Jordan Riefe of the Boston Phoenix gave the film two out of four stars, saying, "This might please young kids but torment discerning parents." Michael O'Sullivan of The Washington Post gave the film two out of four stars, saying, "Just like its hero and his grounded starship, Escape From Planet Earth is, for much of the film, a decidedly earthbound adventure." Vadim Rizov of Time Out gave the film two out of five stars, saying, "The late Douglas Adams summed up Earth as "mostly harmless," a description that also applies to this eminently tolerable animated time-filler." Gregg Turkington of On Cinema gave the film five bags of popcorn, the highest possible score on the program. He however, described the decision to not include Brendan Fraser in the film itself as a mistake, stating "If you'd actually filmed him rather than animate him I think it would have been more enjoyable."

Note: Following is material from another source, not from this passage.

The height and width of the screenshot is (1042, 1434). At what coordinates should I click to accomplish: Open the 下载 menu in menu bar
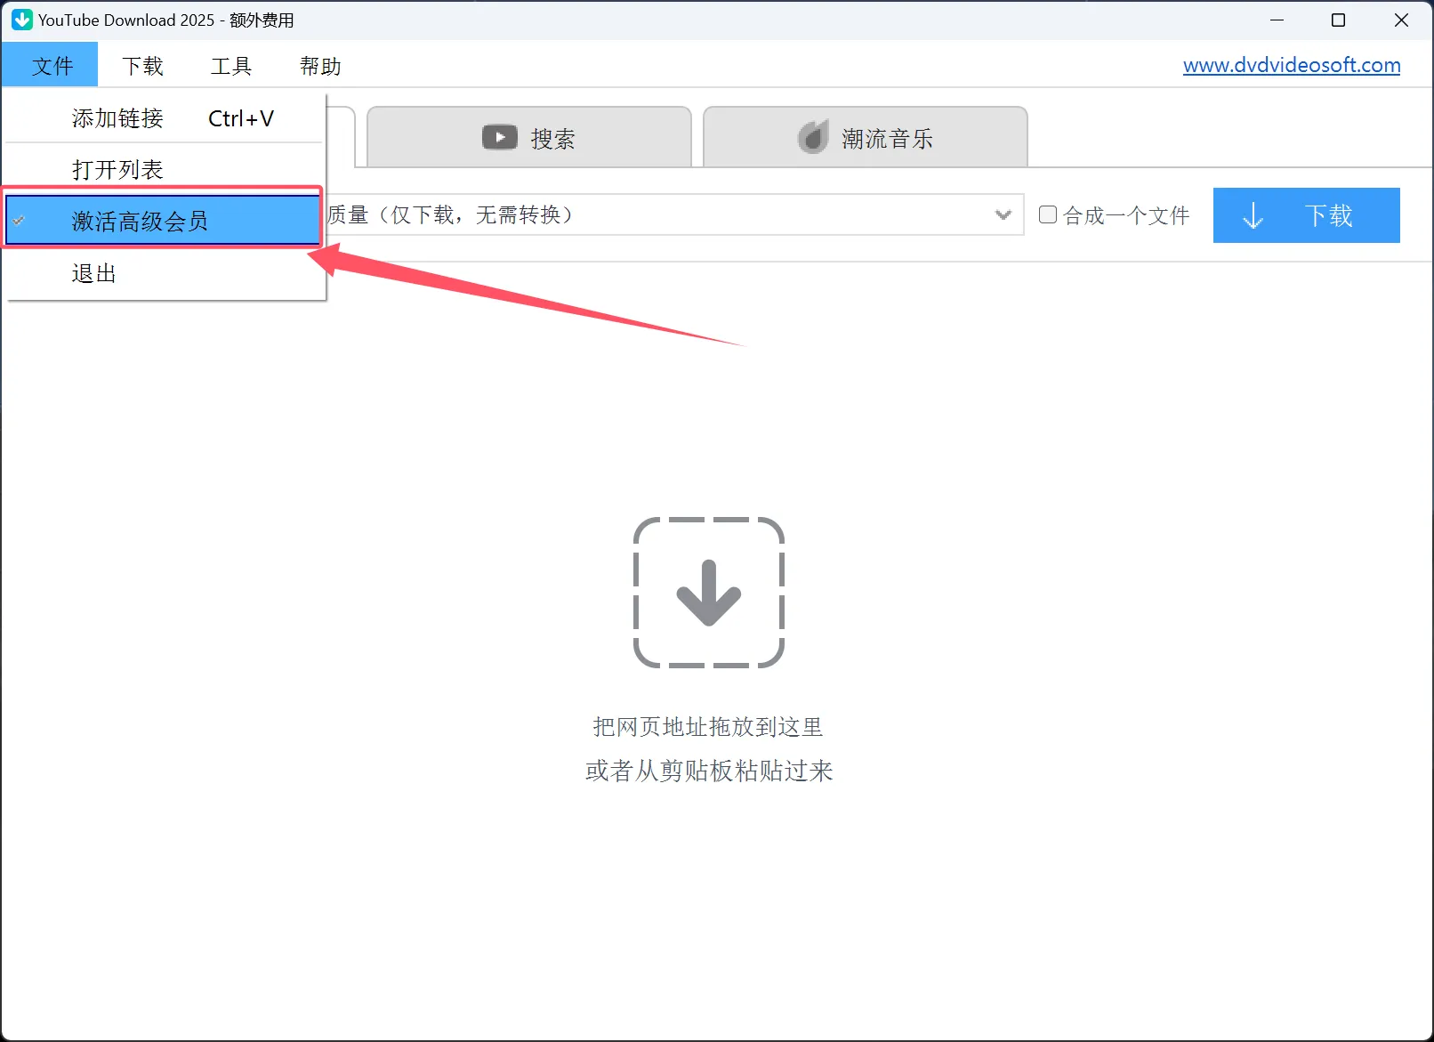(x=142, y=66)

Alonso Duralde of The Wrap gave the film a negative review, saying, "It's a bowl of warm water into which no one has bothered to place a bouillon cube. The kids in the theater with me never mustered a single laugh or gasp of excitement. It's plenty o' nuttin'." Peter Howell of the Toronto Star gave the film two and a half stars out of four, saying, "No matter whether you call Escape from Planet Earth sincere homage or cynical thievery, it goes down well in its brisk 89 minutes." Gregg Katzman of IGN gave the film a 4.5 out of 10, saying, "Escape From Planet Earth looks fantastic and is sporting some commendable voice acting, but these qualities can't overcome a stale script and significant lack of laughs. Unless you have a young kid that wants to see it, I just can't recommend this one at all." Sheri Linden of the Los Angeles Times gave the film three out of five stars, saying, "It never discovers new worlds, but "Escape From Planet Earth is, in its genial way, escape enough."

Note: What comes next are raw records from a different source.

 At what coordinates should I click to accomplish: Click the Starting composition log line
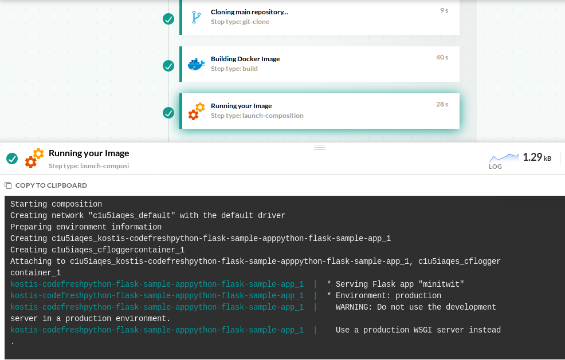pyautogui.click(x=56, y=204)
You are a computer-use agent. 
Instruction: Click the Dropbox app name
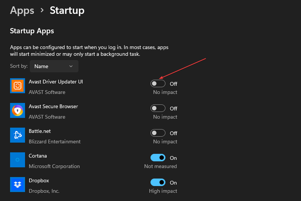pos(38,180)

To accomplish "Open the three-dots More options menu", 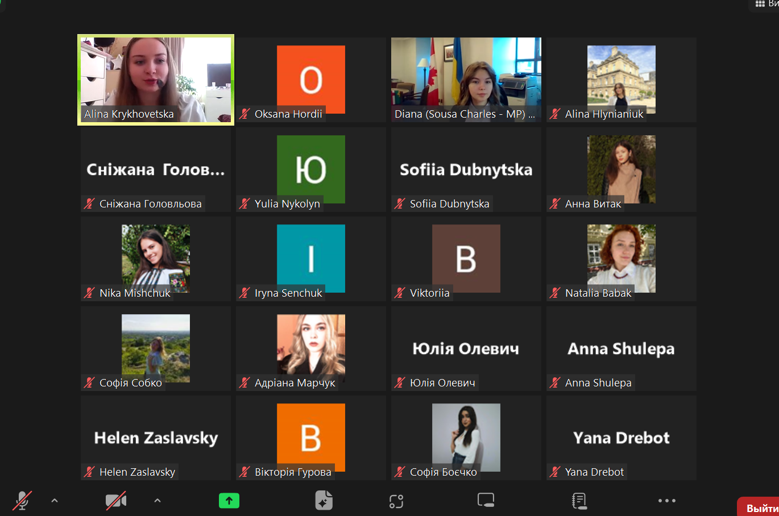I will coord(666,501).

Tom Russo of The Boston Globe gave the film two stars out of four, saying, "If "Escape" figures prominently into your February staycation plans, you won't feel like you've thrown your money away, but the kids won't still be buzzing about it when they get back to school, either." Roger Moore of The Seattle Times gave the film two out of four stars, saying, "The animation is what sells Escape from Planet Earth, with rich, textured surfaces – check out the fishnet webbing on Scorch's spacesuit, the paint worn off the hardware and the perfectly rendered 7-Eleven, where even the Slurpee (product placement in a cartoon?) shimmers like the real thing. But it's not worth paying 3D prices". Joe Leydon of Variety gave the film a positive review, saying, "A lightweight, warp-speed, brightly colored trifle that should delight small children and sporadically amuse their parents."

===Box office===
Escape from Planet Earth grossed $57,012,977 in North America, and $17,584,666 in other countries, for a worldwide total of $74,597,643. In North America, the film opened to number four in its first weekend with $15,891,055, behind A Good Day to Die Hard, Identity Thief and Safe Haven. In its second weekend, the film went up to number three grossing an additional $10,682,037. In its third weekend, the film dropped to number six grossing $6,619,827. In its fourth weekend, the film dropped to number nine grossing $3,218,923.

===Home media===
Escape from Planet Earth was released on DVD, Blu-ray and Blu-ray 3D on June 4, 2013, by Anchor Bay Entertainment.